Un gros client aura plus facilement accès au top management, pourra faire bouger les lignes, recevra des renforts niveau accompagnement, sera plus facilement entendu en cas de mécontentement… L’éditeur s’investira plus pour garantir cette ligne de revenu et garder ce beau logo dans ses références, à même d’en générer d’autres.

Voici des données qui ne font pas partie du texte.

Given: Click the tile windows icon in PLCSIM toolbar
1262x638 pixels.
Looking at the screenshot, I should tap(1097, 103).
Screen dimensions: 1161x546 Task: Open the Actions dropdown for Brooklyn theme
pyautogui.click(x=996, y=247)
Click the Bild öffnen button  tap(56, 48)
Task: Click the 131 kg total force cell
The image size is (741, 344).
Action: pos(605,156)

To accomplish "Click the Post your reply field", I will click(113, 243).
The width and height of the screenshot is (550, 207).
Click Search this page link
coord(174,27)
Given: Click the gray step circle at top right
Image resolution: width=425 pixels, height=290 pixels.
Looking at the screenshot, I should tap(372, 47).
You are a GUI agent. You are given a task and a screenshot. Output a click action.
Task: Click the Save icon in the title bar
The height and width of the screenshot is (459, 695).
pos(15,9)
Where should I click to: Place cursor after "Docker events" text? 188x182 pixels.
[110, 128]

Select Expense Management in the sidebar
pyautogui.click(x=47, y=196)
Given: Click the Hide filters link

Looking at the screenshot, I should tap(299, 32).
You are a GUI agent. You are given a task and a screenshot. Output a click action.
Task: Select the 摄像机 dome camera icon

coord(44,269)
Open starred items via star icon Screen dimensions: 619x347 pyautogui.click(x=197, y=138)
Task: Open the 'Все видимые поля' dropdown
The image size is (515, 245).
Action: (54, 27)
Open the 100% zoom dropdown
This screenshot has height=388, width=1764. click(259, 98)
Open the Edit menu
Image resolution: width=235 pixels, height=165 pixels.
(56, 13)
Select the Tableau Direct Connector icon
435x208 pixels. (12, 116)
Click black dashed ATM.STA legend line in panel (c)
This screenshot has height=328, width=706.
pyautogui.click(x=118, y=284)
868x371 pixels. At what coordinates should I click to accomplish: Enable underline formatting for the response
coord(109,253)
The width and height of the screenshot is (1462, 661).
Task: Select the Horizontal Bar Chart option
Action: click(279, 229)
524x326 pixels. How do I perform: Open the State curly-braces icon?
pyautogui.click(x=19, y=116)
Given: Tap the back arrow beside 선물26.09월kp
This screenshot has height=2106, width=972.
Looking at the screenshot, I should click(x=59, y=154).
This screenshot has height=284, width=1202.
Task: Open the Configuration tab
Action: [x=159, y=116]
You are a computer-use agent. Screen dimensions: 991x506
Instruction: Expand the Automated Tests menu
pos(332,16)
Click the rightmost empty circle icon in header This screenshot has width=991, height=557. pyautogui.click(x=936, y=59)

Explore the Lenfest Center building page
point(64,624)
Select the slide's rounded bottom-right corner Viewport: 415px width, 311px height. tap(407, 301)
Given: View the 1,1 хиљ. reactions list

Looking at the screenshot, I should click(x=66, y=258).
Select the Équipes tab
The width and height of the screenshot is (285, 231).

Le fameux ruissellement.
5 – Un jeu à somme nulle
Il y a plus onéreux qu’une solution payante, une solution payante non utilisée ! Dans les grands groupes s’il y a de l’énergie à mettre, c’est plutôt dans la rationalisation des contrats entre les différentes entités qui bien souvent contractualisent à leur niveau pour tout un tas de « bonnes raisons » : autonomie vis-à-vis du siège ; demande de rapidité ; besoins différents…
C’est faire l’impasse sur 4 coûts :
- Une dilution des compétences : Piloter plusieurs solutions qui possèdent un scope similaire c’est avoir des ressources non interchangeables. Il vaut mieux avoir des collaborateurs experts sur la même solution groupe. Cela fait partie d’une logique de bonne gouvernance.
- Une dilution du budget : Quid des économies d’échelle ? Avoir plusieurs contrats avec des éditeurs différents pour une prestation similaire est rarement un bon calcul économique. Impossible de jouer l’effet de masse !
- Une dilution du poids : Basiquement en mettant toutes ses billes chez le même éditeur c’est maximiser ses chances de représenter un actif important, position parfois nécessaire pour faire bouger les lignes.
- Une dilution de l’attractivité de la marque : Travailler avec des solutions leader du marché, au-delà de l’apport fonctionnel, c’est aussi une garantie d’attirer des top talents dans son entreprise, à condition de les payer en conséquence. De plus en plus de candidats s’orientent en fonction de la stack technologique déployée dans une entreprise. No-code ; full Salesforce ; Google orienté…. Ce sont des points à mettre à l’actif des organisations dans leur process de recrutement.
Finalement, le bon prix d’une solution, c’est celui qui rapporte le plus.